Une rigueur qui ne porte pas son nom

Publié le 4 juillet 2012 à 12:33

“Le redressement dans la justice” : le Premier ministre français innove pour ne pas utiliser le mot qui fâche : la rigueur. Lors de son discours de politique générale devant la nouvelle Assemblée nationale, le 3 juillet, Jean-Marc Ayrault a convenu que des “efforts” seront nécessaires mais a démenti un “tournant”, note Libération.

Deux jours après la publication d’un audit de la Cour des Comptes estimant qu’il est “impératif” de reduire le déficit à 3% en 2013 et qu’il faudra trouver pour cela 33 milliards d’euros, le quotidien s’interroge sur “l’étroitesse du chemin qui sépare l’”effort national” réclamé par Ayrault et “l’austérité” qu’il a dit refuser”.
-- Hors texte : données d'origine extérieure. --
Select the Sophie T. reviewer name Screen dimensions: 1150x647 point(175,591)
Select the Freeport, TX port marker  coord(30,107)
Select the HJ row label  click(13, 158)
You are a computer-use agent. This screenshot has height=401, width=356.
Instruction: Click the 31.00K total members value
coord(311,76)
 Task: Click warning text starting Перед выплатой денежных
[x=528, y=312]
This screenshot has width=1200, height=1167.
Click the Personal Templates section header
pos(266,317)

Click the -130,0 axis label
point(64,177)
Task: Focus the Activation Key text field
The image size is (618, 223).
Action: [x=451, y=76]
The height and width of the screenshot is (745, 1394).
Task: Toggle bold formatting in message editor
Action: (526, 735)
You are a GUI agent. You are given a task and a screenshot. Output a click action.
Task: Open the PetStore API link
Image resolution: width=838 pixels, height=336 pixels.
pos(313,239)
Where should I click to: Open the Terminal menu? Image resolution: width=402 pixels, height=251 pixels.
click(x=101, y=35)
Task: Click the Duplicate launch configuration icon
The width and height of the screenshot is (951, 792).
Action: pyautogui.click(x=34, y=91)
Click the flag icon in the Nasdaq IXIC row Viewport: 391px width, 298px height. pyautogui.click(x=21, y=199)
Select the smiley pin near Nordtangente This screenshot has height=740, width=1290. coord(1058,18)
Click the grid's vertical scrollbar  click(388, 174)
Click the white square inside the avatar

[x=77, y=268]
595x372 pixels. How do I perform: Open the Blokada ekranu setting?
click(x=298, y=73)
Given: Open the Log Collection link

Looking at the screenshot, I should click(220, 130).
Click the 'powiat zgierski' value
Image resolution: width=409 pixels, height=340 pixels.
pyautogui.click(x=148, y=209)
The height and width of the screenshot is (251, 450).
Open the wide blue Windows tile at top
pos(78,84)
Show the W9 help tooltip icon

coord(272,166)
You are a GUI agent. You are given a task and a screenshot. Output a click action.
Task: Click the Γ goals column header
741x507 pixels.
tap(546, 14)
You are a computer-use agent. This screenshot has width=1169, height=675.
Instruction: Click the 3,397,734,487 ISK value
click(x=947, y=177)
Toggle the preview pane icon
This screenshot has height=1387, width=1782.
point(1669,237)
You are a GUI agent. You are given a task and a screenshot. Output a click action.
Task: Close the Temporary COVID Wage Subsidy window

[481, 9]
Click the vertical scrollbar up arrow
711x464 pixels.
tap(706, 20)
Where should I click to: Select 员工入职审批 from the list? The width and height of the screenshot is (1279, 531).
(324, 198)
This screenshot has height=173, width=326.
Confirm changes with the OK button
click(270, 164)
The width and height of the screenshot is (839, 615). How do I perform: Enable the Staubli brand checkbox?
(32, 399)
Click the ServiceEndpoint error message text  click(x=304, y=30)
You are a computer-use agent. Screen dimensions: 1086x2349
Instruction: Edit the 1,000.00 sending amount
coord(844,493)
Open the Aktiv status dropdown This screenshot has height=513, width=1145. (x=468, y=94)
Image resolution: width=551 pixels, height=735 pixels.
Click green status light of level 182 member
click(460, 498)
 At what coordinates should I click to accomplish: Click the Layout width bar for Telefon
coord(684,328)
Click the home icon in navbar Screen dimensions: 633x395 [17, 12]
De son côté, Le Monde constate que

Rarement gouvernement ne s'est retrouvé à ce point sous la contrainte de la crise, enfermé dans l'étau de la dette publique, tenu par ses engagements européens, privé de marges de manoeuvre. [...] Un mot-clé a d'ailleurs presque disparu du vocabulaire de M. Ayrault : le “rêve français”, si cher à François Hollande [pendant sa campagne présidentielle]. L'heure n'est plus aux illusions lyriques. Mais à l'“effort”.